Kemiskinan relatif ditentukan oleh perbandingan, dimana seseorang pendapatannya
dapat saja berada di atas garis kemiskinan, namun dapat lebih rendah bila
dibanding pendapatan masyarakat sekitarnya.
Kemiskinan
struktural terjadi ketika seseorang miskin dikarenakan pengaruh kebijakan
pemerintah yang tidak menjangkau lapisan masyarakat tertentu sehingga
menyebabkan ketimpangan pada pendapatan.
Menurut
Paul Spicker (2002, Poverty and the Welfare State : Dispelling the Myths,
A Catalyst Working Paper, London: Catalyst.) penyebab kemiskinan dapat dibagi
dalam empat mazhab:
a)
Individual explanation, diakibatkan oleh karakteristik orang miskin itu
sendiri: malas, pilihan yang salah, gagal dalam bekerja, cacat bawaan, belum
siap memiliki anak dan sebagainya.
b)
Familial explanation, akibat faktor keturunan, dimana antar generasi
terjadi ketidakberuntungan yang berulang, terutama akibat pendidikan.
c)
Subcultural explanation, akibat karakteristik perilaku suatu lingkungan
yang berakibat pada moral dari masyarakat.
d)
Structural explanations, menganggap kemiskinan sebagai produk dari
masyarakat yang menciptakan ketidakseimbangan dengan pembedaan status atau hak.
Uni Eropa
umumnya mendefinisikan penduduk miskin adalah mereka yang mempunyai pendapatan
per kapita di bawah 50 persen dari median (rata-rata) pendapatan. Ketika
median/rata-rata pendapatan meningkat, garis kemiskinan relatif juga meningkat.
Dua
ukuran kemiskinan yang digunakan oleh Bank Dunia, yaitu :
a)
US$ 1 perkapita per hari dimana diperkirakan ada
sekitar 1,2 miliar penduduk dunia yang hidup dibawah ukuran tersebut.
b)
US$ 2 perkapita per hari dimana lebih dari 2 miliar
penduduk yang hidup kurang dari batas tersebut. US dollar yang digunakan adalah
US$ PPP (Purchasing Power Parity), bukan nilai tukar resmi (exchange
rate). Kedua batas ini adalah garis kemiskinan absolute
Terdapat tiga indikator kemiskinan yang lazim digunakan BPS, yaitu:
a)
Head Count Index (HCI-P0), yaitu persentase penduduk
miskin yang berada di bawah Garis Kemiskinan (GK).
b)
Indeks Kedalaman Kemiskinan (Poverty Gap Index-P1)

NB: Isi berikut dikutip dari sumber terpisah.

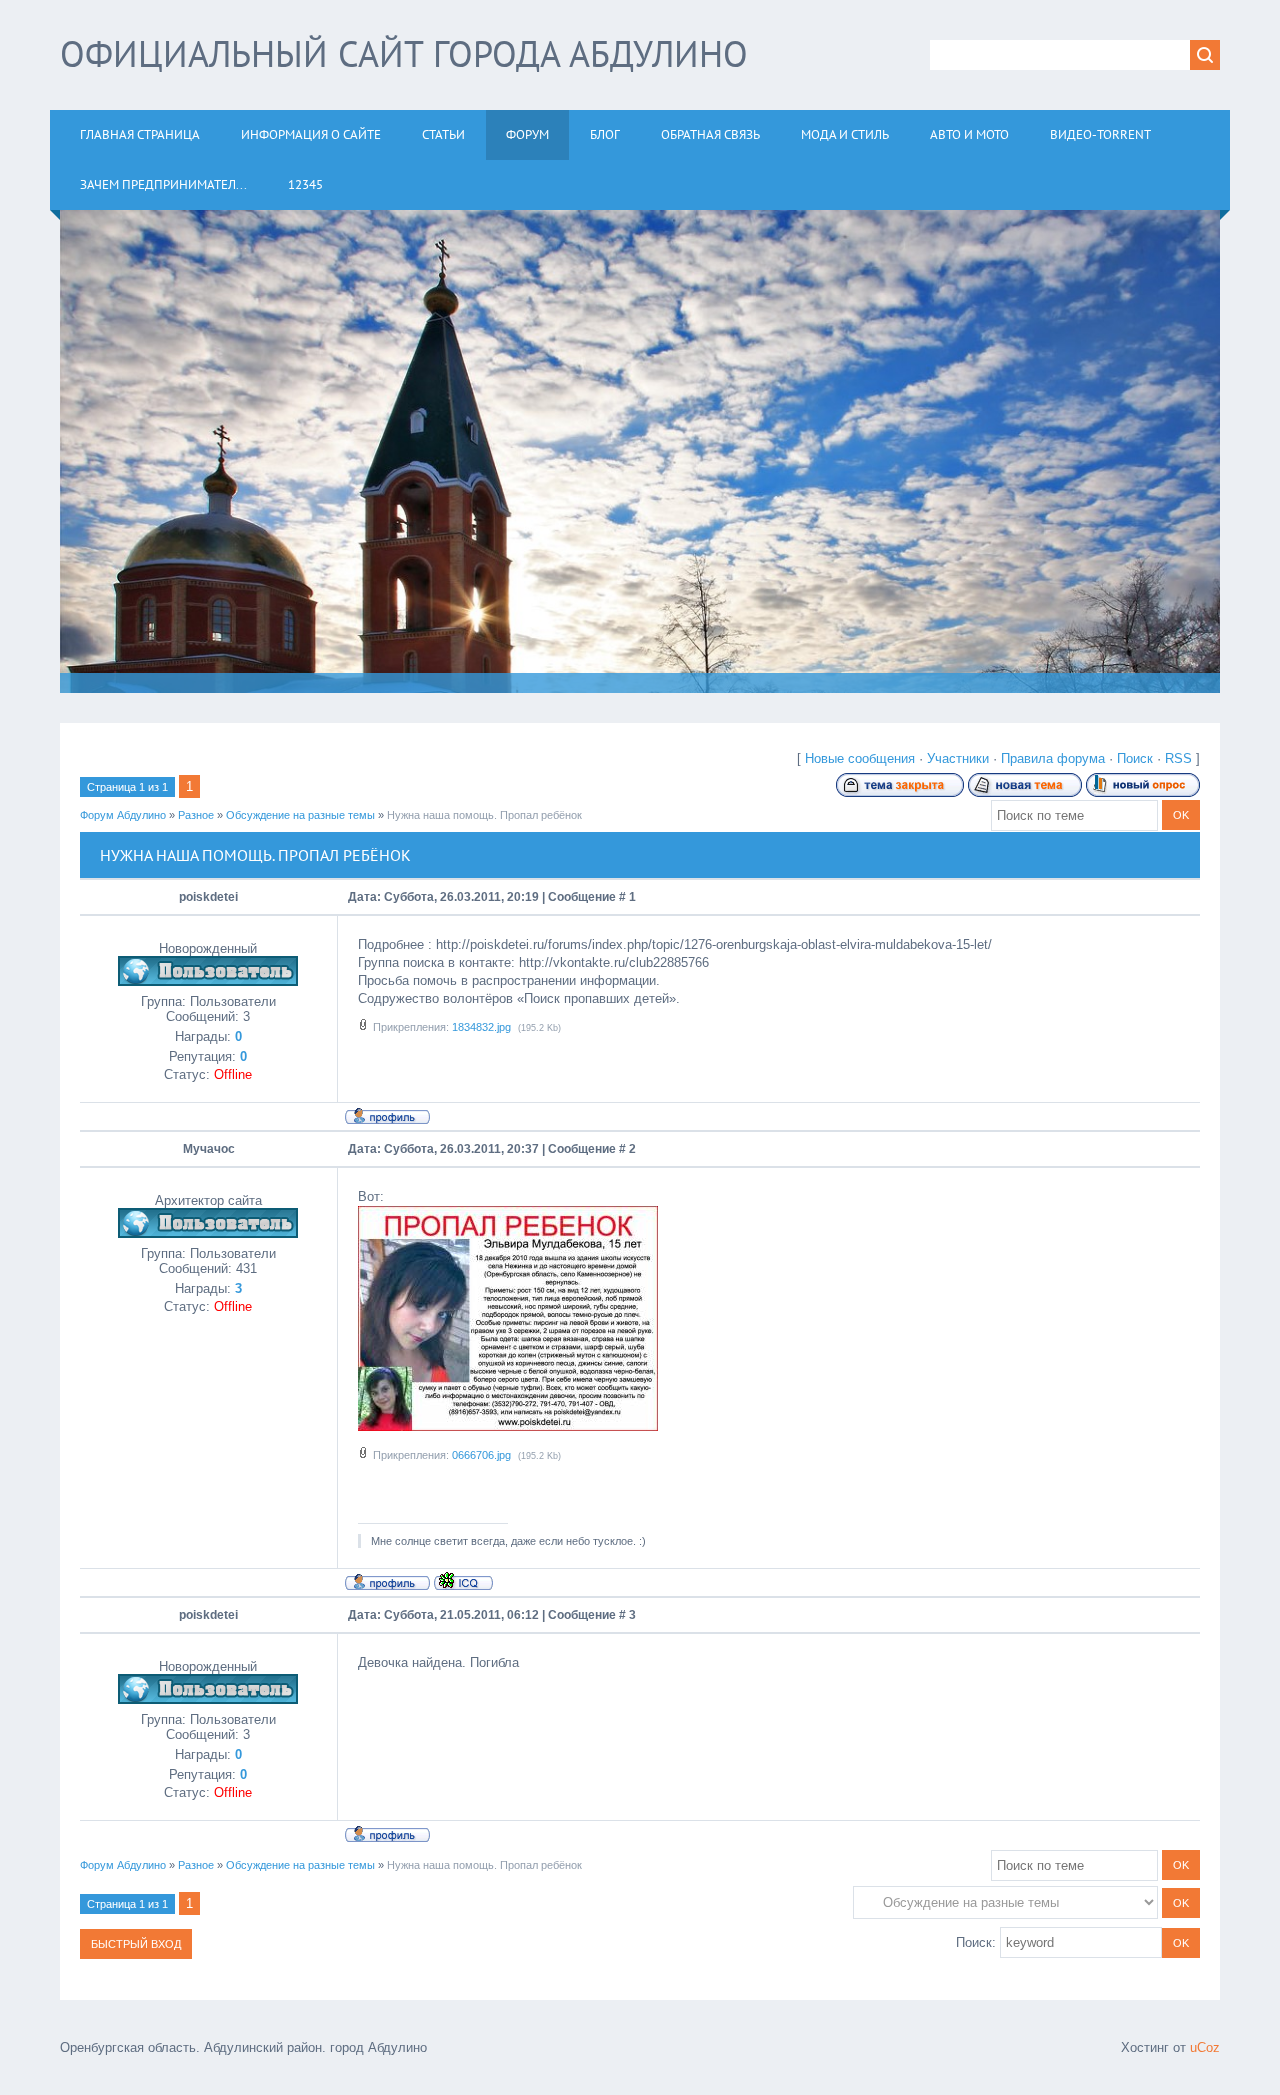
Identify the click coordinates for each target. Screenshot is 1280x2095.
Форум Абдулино (123, 815)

yang merupakan ukuran rata-rata kesenjangan pengeluaran masing-masing penduduk
miskin terhadap garis kemiskinan. Semakin tinggi nilai indeks, semakin jauh
rata-rata pengeluaran penduduk dari garis kemiskinan.
c)
Indeks Keparahan Kemiskinan (Poverty Severity
Index-P2) yang memberikan gambaran mengenai penyebaran
pengeluaran diantara penduduk miskin. Semakin tinggi nilai indeks, semakin
tinggi ketimpangan pengeluaran diantara penduduk miskin.
Menurut
Sharp et al. (Sharp, A.M., Register, C.A., Grimes , P.W. (2000), Economics
of Social Issues 14th edition, New York: Irwin/McGraw-Hill.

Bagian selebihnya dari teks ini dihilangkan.